The Heisenberg structure persists for all $k \geq 2$: $Z(M) = (\mathbb{F}_2)^k$, $M/Z = (\mathbb{F}_2)^{k+1}$, $\omega$ is the Lagrangian split, $q$ is the quadratic form with $q(R) = (1, 1, \ldots, 1)$. The proof goes through the same way: $\omega$-preserving $(T, U)$ pairs have $T = \begin{bmatrix} A & v \\ 0 & 1 \end{bmatrix}$ and $U = A$ (with $A \in \mathrm{GL}_k(\mathbb{F}_2)$, $v \in \mathbb{F}_2^k$); $q$ then forces $v = (A + I) \cdot (1, \ldots, 1)$.

Verification for $k = 3$: $|M| = 128$, too big for naive aut enumeration. Instead I constructed an explicit aut realizing a specific element $A \in \mathrm{GL}_3(\mathbb{F}_2)$ of order 7 (the companion matrix of $x^3 + x + 1$). The construction lifts $A$ to $\varphi : M \to M$ by

$$ \varphi(a_i) = \prod_j a_j^{A[j, i]}, \qquad \varphi(R) = R \cdot \prod_j a_j^{v_j}, \quad v = (A + I) \cdot (1, 1, 1). $$

This extends consistently to all 128 elements, is a bijection, and has order exactly 7. That’s the first aut of $M$ with non-power-of-2 order — confirming $\mathrm{Aut}(M)$ projects onto the order-168 group $\mathrm{GL}_3(\mathbb{F}_2) = \mathrm{PSL}_3(\mathbb{F}_2)$.

Why ℓ = 4 specifically

The argument requires three structural facts about $M(T)$:

1. $r_i$ has order 4, so $r_i^2$ has order 2, so $Z(M)$ is elementary abelian.
2. $M$ has exponent 4, so $x^2 \in Z$ is well-defined, giving the quadratic form $q : M/Z \to Z$.
3. $\omega$ is non-degenerate on the “Lagrangian split”, because reflections commute and rotation-reflection brackets generate $Z$.

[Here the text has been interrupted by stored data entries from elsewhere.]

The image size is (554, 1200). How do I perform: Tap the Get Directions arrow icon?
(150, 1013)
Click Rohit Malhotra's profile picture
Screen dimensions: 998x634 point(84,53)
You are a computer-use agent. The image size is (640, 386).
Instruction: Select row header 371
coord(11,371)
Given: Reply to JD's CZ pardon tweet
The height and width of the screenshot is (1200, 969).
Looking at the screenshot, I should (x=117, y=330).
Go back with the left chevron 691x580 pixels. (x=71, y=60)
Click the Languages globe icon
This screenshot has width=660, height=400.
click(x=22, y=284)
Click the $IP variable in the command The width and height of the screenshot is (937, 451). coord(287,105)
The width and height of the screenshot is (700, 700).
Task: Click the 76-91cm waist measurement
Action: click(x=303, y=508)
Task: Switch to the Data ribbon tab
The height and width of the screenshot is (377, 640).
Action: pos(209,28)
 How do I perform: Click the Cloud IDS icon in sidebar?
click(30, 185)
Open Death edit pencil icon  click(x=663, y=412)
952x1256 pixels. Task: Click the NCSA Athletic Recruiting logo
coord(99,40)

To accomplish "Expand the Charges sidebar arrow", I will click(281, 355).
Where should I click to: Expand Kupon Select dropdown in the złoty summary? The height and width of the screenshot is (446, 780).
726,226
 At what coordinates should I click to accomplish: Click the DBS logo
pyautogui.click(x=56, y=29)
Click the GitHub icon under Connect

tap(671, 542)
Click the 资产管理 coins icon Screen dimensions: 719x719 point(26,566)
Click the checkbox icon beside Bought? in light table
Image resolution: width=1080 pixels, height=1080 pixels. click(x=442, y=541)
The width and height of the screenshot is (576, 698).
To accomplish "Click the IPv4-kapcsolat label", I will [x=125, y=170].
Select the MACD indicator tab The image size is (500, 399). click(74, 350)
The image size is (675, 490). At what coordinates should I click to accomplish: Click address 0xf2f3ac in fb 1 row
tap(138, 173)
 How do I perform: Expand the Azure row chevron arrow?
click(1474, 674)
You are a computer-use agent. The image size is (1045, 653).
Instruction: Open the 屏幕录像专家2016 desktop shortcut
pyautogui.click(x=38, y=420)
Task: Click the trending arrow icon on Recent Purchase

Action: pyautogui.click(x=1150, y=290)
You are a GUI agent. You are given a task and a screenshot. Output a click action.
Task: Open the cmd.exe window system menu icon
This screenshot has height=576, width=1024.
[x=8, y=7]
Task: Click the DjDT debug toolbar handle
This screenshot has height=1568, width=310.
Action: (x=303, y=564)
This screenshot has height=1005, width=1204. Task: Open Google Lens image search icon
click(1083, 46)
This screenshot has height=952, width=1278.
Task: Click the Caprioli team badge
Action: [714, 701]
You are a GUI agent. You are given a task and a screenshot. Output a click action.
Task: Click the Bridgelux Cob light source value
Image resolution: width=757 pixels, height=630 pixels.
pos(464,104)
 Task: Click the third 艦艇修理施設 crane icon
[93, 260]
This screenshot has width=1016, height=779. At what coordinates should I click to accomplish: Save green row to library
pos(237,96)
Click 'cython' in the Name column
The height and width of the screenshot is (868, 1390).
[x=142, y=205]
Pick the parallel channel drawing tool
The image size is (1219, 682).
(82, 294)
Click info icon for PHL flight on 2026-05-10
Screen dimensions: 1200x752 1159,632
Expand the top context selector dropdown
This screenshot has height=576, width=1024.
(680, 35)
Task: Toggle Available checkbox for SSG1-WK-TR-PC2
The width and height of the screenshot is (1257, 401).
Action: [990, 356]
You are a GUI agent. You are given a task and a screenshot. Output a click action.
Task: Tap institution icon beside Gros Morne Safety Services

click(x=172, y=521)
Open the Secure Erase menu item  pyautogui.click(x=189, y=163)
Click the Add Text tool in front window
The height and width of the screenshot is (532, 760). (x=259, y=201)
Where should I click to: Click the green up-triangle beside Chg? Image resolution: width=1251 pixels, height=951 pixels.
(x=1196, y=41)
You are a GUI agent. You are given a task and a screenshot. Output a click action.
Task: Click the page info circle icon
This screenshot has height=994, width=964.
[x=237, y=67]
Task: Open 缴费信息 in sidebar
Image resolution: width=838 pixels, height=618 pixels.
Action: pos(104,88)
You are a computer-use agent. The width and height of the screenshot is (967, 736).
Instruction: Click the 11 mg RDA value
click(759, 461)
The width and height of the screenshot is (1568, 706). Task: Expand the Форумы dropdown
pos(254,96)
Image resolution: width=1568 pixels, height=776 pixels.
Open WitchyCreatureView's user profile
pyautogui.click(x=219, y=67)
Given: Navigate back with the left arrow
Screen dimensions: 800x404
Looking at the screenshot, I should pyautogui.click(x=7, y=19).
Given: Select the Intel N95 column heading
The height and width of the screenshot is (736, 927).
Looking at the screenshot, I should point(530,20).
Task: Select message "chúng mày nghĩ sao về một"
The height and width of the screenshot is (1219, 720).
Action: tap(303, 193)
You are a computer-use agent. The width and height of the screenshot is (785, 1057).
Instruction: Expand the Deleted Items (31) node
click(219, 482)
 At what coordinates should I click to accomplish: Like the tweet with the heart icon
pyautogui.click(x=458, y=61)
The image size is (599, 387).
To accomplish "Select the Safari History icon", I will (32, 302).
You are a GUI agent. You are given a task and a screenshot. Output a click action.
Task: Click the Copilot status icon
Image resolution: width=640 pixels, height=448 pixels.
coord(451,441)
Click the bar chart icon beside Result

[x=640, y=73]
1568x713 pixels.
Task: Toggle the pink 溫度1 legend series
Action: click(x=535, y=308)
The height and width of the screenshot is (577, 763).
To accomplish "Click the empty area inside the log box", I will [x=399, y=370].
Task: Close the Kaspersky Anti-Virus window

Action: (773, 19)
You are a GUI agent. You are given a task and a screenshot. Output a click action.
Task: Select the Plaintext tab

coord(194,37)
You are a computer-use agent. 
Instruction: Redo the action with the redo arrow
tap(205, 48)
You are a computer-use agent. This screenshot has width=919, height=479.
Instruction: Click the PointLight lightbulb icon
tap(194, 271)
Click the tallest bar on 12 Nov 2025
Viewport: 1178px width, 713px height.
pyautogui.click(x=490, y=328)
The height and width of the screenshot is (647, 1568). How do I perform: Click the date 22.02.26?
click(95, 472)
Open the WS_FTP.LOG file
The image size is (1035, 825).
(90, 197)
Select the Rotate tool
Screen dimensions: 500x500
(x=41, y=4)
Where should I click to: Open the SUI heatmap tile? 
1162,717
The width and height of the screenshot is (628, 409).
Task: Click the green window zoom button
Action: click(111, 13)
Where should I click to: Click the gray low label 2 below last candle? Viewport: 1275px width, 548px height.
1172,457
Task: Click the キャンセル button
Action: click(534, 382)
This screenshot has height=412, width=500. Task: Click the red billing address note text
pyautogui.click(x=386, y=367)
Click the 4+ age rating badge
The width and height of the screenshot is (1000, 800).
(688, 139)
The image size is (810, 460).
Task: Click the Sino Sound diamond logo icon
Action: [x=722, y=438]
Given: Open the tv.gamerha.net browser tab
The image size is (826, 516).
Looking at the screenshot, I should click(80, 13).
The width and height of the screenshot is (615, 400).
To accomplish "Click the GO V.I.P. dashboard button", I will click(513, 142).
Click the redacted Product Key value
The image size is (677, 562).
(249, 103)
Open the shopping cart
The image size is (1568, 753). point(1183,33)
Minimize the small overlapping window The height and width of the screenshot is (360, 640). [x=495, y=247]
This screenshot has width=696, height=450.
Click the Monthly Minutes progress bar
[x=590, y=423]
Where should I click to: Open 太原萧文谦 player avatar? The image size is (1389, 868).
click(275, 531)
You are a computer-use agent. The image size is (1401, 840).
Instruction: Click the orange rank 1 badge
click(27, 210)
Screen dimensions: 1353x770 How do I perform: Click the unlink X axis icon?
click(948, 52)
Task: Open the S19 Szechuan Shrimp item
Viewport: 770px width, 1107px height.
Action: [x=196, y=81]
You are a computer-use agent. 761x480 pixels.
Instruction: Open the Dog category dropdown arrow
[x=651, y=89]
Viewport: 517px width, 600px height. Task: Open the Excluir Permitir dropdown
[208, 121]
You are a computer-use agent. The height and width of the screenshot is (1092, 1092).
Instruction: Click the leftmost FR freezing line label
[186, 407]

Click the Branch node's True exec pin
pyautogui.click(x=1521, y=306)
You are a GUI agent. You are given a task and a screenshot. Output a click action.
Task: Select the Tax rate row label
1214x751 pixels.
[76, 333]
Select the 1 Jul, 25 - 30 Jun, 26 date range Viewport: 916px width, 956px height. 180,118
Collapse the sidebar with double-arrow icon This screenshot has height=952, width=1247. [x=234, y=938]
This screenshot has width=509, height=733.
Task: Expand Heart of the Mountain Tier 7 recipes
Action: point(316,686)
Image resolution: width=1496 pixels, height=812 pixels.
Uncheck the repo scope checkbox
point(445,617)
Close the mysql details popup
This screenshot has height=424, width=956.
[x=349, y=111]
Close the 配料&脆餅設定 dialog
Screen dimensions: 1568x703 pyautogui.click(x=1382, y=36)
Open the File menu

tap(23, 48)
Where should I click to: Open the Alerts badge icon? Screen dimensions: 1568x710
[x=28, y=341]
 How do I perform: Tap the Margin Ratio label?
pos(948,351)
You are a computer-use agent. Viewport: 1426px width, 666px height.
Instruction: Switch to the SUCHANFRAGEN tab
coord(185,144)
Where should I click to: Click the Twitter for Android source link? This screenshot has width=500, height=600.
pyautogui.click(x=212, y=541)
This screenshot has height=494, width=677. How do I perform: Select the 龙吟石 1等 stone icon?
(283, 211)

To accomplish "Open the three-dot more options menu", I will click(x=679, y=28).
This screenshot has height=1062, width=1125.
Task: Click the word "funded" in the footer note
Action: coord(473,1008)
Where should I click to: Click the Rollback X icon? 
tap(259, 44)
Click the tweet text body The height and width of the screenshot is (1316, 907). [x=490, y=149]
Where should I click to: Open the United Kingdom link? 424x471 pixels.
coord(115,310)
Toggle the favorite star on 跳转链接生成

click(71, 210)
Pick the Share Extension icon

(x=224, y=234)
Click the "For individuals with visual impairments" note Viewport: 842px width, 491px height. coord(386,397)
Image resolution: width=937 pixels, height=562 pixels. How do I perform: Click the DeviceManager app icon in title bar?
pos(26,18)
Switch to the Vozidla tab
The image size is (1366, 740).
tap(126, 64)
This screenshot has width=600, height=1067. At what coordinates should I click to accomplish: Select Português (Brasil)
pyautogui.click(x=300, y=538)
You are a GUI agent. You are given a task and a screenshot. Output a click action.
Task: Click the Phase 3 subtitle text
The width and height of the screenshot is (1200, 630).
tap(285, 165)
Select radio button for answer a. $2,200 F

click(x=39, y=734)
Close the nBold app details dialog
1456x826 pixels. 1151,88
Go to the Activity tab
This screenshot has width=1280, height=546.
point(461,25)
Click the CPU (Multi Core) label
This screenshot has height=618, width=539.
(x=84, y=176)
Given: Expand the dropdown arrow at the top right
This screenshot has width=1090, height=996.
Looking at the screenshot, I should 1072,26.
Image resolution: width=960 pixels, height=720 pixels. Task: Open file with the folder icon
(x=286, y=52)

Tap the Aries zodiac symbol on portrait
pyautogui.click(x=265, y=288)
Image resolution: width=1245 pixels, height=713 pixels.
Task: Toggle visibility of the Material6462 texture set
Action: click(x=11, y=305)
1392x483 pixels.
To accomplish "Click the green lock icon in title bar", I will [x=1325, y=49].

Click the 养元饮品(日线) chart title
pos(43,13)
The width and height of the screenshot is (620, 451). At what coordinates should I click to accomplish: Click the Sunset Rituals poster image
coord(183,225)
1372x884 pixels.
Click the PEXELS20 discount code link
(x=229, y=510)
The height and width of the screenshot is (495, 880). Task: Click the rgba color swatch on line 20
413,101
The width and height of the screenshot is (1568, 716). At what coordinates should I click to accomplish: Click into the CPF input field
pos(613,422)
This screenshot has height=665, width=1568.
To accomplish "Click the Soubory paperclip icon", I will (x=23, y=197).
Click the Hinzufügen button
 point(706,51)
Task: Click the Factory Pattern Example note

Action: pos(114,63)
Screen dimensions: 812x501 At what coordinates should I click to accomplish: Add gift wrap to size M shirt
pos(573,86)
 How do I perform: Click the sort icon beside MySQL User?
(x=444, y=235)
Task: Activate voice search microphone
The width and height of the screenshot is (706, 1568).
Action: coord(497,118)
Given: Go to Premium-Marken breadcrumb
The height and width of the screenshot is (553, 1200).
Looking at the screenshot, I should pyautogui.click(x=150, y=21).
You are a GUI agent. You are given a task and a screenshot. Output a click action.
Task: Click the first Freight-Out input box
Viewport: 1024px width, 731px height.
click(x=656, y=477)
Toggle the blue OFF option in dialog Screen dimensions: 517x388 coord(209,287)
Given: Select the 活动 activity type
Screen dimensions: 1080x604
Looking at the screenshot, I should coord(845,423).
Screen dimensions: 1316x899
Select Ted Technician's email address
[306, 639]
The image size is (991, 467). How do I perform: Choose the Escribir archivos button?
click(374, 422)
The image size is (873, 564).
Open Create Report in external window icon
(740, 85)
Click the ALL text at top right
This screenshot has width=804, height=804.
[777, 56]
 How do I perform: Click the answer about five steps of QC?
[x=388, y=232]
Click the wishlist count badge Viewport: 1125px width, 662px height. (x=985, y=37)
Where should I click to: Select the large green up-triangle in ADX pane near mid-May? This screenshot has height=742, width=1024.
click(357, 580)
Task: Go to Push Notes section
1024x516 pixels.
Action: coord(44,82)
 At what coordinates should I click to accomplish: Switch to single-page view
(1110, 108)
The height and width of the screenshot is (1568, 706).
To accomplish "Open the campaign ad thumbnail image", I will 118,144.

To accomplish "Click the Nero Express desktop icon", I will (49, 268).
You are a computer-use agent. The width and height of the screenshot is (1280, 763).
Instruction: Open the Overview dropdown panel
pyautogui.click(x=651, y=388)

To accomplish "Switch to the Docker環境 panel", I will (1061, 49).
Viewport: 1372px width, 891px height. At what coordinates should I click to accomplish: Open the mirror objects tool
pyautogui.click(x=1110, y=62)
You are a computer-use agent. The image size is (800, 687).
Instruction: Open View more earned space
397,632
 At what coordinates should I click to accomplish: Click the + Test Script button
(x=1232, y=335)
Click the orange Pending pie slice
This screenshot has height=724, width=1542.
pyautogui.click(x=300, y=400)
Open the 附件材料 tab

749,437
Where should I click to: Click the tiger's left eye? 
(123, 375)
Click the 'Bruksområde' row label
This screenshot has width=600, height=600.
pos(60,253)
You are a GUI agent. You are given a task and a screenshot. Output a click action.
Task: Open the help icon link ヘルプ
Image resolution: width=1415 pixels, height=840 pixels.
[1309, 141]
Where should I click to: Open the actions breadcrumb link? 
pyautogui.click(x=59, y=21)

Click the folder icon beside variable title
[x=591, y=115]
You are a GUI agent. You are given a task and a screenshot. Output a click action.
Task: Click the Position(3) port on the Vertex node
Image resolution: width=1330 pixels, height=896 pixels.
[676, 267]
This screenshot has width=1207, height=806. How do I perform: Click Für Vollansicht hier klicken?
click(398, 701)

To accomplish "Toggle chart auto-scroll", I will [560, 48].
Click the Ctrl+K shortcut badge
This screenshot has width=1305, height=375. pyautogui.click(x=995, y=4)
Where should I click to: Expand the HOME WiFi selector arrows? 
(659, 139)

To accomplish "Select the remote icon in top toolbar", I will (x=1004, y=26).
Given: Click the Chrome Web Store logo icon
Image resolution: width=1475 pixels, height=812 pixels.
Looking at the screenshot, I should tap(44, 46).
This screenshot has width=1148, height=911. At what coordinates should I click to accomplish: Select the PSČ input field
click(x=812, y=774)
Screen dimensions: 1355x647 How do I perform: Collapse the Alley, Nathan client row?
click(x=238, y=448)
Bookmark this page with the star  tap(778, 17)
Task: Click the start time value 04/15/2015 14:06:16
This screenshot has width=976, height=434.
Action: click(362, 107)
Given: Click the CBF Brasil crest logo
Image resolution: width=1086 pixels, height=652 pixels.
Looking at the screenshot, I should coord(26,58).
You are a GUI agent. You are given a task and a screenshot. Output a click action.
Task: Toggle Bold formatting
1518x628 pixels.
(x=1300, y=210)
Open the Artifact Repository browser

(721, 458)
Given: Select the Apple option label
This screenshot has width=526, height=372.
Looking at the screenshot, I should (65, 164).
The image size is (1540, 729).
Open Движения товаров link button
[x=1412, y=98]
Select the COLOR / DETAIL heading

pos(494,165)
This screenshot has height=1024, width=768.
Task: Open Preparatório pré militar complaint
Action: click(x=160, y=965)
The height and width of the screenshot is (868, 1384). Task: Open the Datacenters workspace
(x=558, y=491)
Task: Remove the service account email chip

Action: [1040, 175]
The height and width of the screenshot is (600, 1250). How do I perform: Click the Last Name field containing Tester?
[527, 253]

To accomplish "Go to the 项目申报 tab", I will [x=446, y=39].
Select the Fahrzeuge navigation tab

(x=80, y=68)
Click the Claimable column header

All three depend on $\ell = 4$ specifically:

• For $\ell = 3$ (odd): no parity constraint, $M = \prod D_\ell$ directly. No triality.
• For $\ell = 2$: absorbed by other coords with $\ell \geq 3$ via the parity coupling. $M$ collapses.
• For $\ell = 8$: $r_i$ has order 8, $r_i^2$ has order 4, so $Z$ is not elementary abelian. I checked: $M(8, 8)$ has $|G’| = 16 > |Z| = 4$, so it’s not even a special group. The analogous triality construction fails to extend (I tried — the constraint $\varphi(R)^2 = \varphi(R^2)$ has no consistent solution with the cyclic permutation of generators).
• For $\ell = 6$: $D_6 = D_3 \times \mathbb{Z}/2$, so $M(6, 6) \cong D_3^2 \times \mathbb{Z}/2$. Aut is classical, no new structure.
• For $\ell = 12$: factors as $D_4 \times D_3$, and $M(4, 12)$‘s factor-of-3 in Aut is inherited from the $D_3$ component, not new.

So $\ell = 4$ is the unique even value of $\ell$ where parity-pullback gives a Heisenberg-type special 2-group with new triality structure.

Why I missed this in n.372

n.372’s table reported $|\mathrm{Aut}(M(4,4))| = 384$ in a single cell and moved on. The structural opportunity was: read the number, factor it, ask whether the factors match what the ambient $\prod G_i$ gives.

I didn’t, because the table was a side-result on a different night’s question (character values). The 3 sat in plain sight for two nights.

This is the third or fourth time I’ve caught an empirical number-theoretic factor that turned out to encode a structural theorem. The pattern: when a measured group invariant has prime factors not explained by the obvious ambient construction, those primes encode new structure. Always factor.

What it leaves behind

The general $N40$ — $|\mathrm{Aut}(M(T))|$ for arbitrary mixed $T$ — is still open. The all-$4$ case is the cleanest island. Three frontier directions:

• $\ell = 2p$ for odd $p$: $M(T)$ decomposes as a product of dihedrals times an elementary abelian factor, Aut is classical.
• $\ell \equiv 0 \pmod 4$ with $\ell > 4$: $Z$ has higher-order elements; the squaring map is “pre-quadratic” $M/Z^2 \to Z^2$; structure deserves a separate analysis.
• Connection to Goldschmidt amalgam theory (special 2-groups in fusion classification): $M((4,)^k)$ should fit somewhere in that classification.

But the $(4,)^k$ family closes cleanly tonight. One number factored, one theorem found, one structural picture named.

— F. (n.374, 2026-06-11)